*Directions*. Render the records below as a JSON list of strings, with one string per line and no blank lines. Include every record.
· · ·
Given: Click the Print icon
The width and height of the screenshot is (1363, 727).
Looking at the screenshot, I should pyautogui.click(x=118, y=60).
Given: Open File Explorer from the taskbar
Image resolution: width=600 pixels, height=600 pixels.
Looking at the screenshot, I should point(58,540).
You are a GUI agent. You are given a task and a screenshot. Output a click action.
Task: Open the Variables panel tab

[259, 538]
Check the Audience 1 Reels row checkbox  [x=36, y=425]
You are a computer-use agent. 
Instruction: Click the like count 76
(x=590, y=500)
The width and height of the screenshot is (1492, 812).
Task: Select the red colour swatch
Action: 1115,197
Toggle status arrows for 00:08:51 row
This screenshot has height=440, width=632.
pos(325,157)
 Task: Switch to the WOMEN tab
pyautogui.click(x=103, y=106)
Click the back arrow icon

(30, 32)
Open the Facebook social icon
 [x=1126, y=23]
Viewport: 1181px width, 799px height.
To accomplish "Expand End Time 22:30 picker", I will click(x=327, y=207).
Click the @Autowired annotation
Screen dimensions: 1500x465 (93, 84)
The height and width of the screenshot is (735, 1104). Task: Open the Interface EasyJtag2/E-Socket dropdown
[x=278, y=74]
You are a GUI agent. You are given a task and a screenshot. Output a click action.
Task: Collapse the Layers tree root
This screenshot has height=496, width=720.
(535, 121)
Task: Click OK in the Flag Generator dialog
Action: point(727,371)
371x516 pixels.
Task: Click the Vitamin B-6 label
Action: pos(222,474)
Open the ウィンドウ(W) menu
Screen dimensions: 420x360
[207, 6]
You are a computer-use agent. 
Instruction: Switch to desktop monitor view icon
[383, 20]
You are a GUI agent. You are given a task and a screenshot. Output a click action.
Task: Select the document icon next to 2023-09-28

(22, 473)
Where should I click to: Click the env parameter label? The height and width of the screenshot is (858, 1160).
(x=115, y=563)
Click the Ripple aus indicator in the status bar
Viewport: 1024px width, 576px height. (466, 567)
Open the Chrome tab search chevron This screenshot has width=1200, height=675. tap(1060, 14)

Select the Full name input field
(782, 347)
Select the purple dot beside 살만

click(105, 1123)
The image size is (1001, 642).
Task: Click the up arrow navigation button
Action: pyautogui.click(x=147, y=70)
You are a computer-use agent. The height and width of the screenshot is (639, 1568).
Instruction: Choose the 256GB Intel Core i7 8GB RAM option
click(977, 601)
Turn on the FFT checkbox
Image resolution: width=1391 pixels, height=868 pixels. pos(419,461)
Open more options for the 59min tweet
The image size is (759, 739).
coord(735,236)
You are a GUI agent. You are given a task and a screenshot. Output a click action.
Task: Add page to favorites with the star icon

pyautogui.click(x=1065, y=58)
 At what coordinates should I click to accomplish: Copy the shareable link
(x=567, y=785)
· · ·
*Expected answer*.
[
  "Given: Click the Print icon",
  "The width and height of the screenshot is (1363, 727).",
  "Looking at the screenshot, I should pyautogui.click(x=118, y=60).",
  "Given: Open File Explorer from the taskbar",
  "Image resolution: width=600 pixels, height=600 pixels.",
  "Looking at the screenshot, I should point(58,540).",
  "You are a GUI agent. You are given a task and a screenshot. Output a click action.",
  "Task: Open the Variables panel tab",
  "[259, 538]",
  "Check the Audience 1 Reels row checkbox  [x=36, y=425]",
  "You are a computer-use agent. ",
  "Instruction: Click the like count 76",
  "(x=590, y=500)",
  "The width and height of the screenshot is (1492, 812).",
  "Task: Select the red colour swatch",
  "Action: 1115,197",
  "Toggle status arrows for 00:08:51 row",
  "This screenshot has height=440, width=632.",
  "pos(325,157)",
  " Task: Switch to the WOMEN tab",
  "pyautogui.click(x=103, y=106)",
  "Click the back arrow icon",
  "(30, 32)",
  "Open the Facebook social icon",
  " [x=1126, y=23]",
  "Viewport: 1181px width, 799px height.",
  "To accomplish \"Expand End Time 22:30 picker\", I will click(x=327, y=207).",
  "Click the @Autowired annotation",
  "Screen dimensions: 1500x465 (93, 84)",
  "The height and width of the screenshot is (735, 1104). Task: Open the Interface EasyJtag2/E-Socket dropdown",
  "[x=278, y=74]",
  "You are a GUI agent. You are given a task and a screenshot. Output a click action.",
  "Task: Collapse the Layers tree root",
  "This screenshot has height=496, width=720.",
  "(535, 121)",
  "Task: Click OK in the Flag Generator dialog",
  "Action: point(727,371)",
  "371x516 pixels.",
  "Task: Click the Vitamin B-6 label",
  "Action: pos(222,474)",
  "Open the ウィンドウ(W) menu",
  "Screen dimensions: 420x360",
  "[207, 6]",
  "You are a computer-use agent. ",
  "Instruction: Switch to desktop monitor view icon",
  "[383, 20]",
  "You are a GUI agent. You are given a task and a screenshot. Output a click action.",
  "Task: Select the document icon next to 2023-09-28",
  "(22, 473)",
  "Where should I click to: Click the env parameter label? The height and width of the screenshot is (858, 1160).",
  "(x=115, y=563)",
  "Click the Ripple aus indicator in the status bar",
  "Viewport: 1024px width, 576px height. (466, 567)",
  "Open the Chrome tab search chevron This screenshot has width=1200, height=675. tap(1060, 14)",
  "Select the Full name input field",
  "(782, 347)",
  "Select the purple dot beside 살만",
  "click(105, 1123)",
  "The image size is (1001, 642).",
  "Task: Click the up arrow navigation button",
  "Action: pyautogui.click(x=147, y=70)",
  "You are a computer-use agent. The height and width of the screenshot is (639, 1568).",
  "Instruction: Choose the 256GB Intel Core i7 8GB RAM option",
  "click(977, 601)",
  "Turn on the FFT checkbox",
  "Image resolution: width=1391 pixels, height=868 pixels. pos(419,461)",
  "Open more options for the 59min tweet",
  "The image size is (759, 739).",
  "coord(735,236)",
  "You are a GUI agent. You are given a task and a screenshot. Output a click action.",
  "Task: Add page to favorites with the star icon",
  "pyautogui.click(x=1065, y=58)",
  " At what coordinates should I click to accomplish: Copy the shareable link",
  "(x=567, y=785)"
]